Thank you for your feedback.

On Tue, Sep 22, 2009 at 08:39:52AM +0200, Rados?aw Michalski wrote:
> That's good that recently new ISOs are published more often.

Indeed, and we intend to also publish these for the stable branch after
our next release.

> The reason why
> it's important from my point of view is that not all of my colleague are
> familiar with Owl rebuild/reinstallation process (they don't get the point
> simply).

FWIW, updating an Owl system to the latest packages (from the same
branch) amounts to running "make installworld" over the installed
system.  There's no need to "rebuild" anything.

"rpm -Fvh *.rpm" (with the new *.rpm packages) also works and is much
quicker, but then you may need to restart some services manually
(e.g., if pam* packages are updated, then services such as sshd may
sometimes need to be restarted).

If the system was already in use and had some local customizations, then
*.rpmnew files and the like may be created for any "conflicting" changes
to configuration files.  Messages to this extent will be printed during
the update process, and the changes will need to be merged manually.
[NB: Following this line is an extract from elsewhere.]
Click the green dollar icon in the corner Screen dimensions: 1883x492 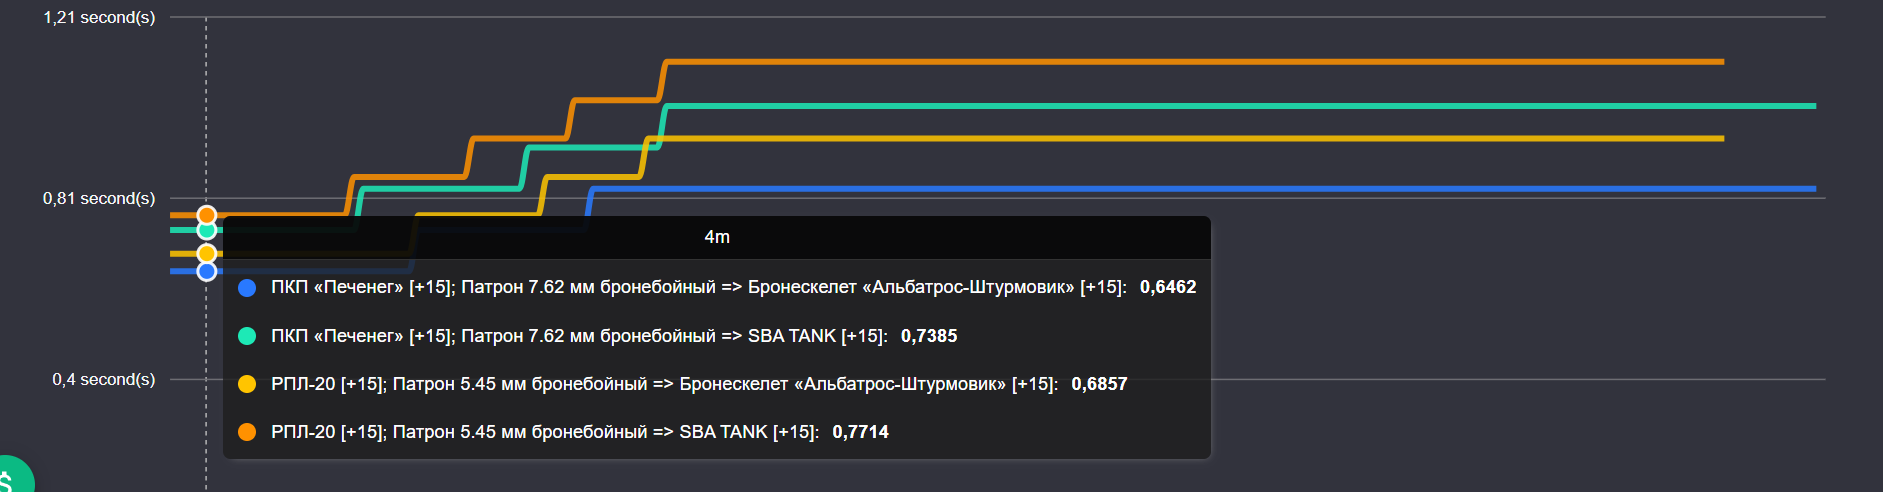(10, 478)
The same process works for upgrading to a new release of Owl (e.g., for
upgrading Owl 1.1-release or 1.1-stable to Owl 2.0-release), as long as
you don't try to "jump over" a release (e.g., upgrading Owl 1.1 to 2.1
directly won't be supported - you need to upgrade to 2.0 first).
We have "trigger" scripts and the like in place to resolve known
would-be-issues transparently to the sysadmin doing the upgrade.

> That's why when they download ISO image sometimes they don't do
> nothing to have the system upgraded to the latest possible level. More
> frequent updates of Owl ISO will make the gap smaller.

That's true.

I'd dare to say that the concepts behind Owl make keeping the base
system's userland up-to-date significantly less critical than it is for
other Linux distros, though.  The Linux kernel and third-party software
(not part of Owl) are the major exceptions here.